- [Task brief] Isolate every line in the records below with "Microsoft" in it.

(Recorded data)

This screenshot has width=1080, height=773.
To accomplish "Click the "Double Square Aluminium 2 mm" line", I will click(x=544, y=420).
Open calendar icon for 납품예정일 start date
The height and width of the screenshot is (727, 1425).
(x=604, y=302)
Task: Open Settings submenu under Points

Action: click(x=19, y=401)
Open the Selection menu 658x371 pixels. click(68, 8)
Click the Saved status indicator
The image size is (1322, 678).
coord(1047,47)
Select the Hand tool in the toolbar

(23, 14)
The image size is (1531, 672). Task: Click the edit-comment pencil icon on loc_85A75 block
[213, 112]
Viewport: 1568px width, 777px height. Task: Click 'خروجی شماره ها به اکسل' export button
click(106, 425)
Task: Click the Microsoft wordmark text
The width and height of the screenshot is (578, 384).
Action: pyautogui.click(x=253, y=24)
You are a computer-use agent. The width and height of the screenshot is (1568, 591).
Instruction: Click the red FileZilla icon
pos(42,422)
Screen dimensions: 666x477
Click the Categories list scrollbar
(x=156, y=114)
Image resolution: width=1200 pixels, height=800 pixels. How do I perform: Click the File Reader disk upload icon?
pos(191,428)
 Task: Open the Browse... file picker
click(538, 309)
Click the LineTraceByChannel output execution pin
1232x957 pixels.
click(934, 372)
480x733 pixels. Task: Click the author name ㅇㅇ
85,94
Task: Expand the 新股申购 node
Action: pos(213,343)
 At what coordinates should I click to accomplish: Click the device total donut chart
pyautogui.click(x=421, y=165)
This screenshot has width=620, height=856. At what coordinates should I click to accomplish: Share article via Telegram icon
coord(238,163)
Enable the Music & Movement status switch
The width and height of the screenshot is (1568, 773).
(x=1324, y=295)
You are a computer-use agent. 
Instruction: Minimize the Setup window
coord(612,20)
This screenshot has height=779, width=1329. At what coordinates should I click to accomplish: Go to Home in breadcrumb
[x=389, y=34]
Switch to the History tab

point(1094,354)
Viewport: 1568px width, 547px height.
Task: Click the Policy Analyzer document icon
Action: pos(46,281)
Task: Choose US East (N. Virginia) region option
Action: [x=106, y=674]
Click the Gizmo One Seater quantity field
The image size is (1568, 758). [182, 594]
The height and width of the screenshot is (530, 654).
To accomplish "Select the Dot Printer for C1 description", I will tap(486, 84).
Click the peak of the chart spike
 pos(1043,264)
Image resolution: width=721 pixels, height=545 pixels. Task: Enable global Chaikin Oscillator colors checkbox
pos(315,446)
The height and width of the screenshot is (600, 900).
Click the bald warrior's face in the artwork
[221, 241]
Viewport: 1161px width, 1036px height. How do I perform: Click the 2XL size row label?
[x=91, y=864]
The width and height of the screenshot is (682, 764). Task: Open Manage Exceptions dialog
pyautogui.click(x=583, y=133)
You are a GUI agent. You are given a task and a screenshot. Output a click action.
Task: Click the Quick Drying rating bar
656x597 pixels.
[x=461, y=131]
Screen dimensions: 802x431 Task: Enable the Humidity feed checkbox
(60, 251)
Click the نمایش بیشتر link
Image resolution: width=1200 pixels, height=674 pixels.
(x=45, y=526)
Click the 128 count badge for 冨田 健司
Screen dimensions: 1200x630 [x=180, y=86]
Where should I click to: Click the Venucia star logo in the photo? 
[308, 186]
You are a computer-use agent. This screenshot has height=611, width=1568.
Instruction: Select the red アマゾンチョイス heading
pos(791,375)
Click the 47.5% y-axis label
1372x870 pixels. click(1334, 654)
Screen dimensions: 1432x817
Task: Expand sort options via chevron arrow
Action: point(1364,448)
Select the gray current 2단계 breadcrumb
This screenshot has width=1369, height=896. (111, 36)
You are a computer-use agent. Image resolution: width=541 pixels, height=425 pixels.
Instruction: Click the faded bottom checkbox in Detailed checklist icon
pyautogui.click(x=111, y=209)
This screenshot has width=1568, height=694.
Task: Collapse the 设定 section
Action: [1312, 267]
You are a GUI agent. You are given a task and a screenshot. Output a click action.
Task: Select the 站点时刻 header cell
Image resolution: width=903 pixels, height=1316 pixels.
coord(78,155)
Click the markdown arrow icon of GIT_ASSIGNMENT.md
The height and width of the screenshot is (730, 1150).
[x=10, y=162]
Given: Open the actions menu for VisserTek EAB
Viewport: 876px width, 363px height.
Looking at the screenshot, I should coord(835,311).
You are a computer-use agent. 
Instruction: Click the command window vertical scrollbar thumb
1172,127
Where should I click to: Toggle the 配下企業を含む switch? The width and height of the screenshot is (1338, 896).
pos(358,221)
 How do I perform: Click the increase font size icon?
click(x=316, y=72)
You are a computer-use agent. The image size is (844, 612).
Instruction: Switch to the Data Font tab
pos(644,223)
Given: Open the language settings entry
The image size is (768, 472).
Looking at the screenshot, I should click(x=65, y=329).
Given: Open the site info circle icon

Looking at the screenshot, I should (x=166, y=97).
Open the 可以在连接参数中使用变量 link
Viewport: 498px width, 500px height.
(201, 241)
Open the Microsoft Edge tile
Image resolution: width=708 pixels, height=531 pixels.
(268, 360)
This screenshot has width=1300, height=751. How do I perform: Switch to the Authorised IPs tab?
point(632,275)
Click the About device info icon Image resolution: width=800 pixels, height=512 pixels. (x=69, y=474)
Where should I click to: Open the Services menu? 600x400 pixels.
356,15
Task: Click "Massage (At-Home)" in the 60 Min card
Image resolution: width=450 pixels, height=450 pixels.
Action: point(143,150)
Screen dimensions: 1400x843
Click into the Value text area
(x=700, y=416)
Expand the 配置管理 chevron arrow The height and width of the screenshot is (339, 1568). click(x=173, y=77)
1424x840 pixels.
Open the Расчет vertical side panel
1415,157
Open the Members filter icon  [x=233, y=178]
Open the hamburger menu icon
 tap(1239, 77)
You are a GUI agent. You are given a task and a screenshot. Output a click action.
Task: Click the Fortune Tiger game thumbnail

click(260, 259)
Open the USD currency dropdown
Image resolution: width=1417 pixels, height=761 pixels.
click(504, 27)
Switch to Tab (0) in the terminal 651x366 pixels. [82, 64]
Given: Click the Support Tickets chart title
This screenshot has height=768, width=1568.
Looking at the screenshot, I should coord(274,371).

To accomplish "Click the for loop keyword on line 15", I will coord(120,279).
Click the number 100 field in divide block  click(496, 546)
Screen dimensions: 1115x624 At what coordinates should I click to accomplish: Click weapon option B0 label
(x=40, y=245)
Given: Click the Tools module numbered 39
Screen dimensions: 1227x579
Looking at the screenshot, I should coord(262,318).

(End Recorded data)

- [Reply to the task]
Task: Click the Microsoft wordmark text
Open the Microsoft Edge tile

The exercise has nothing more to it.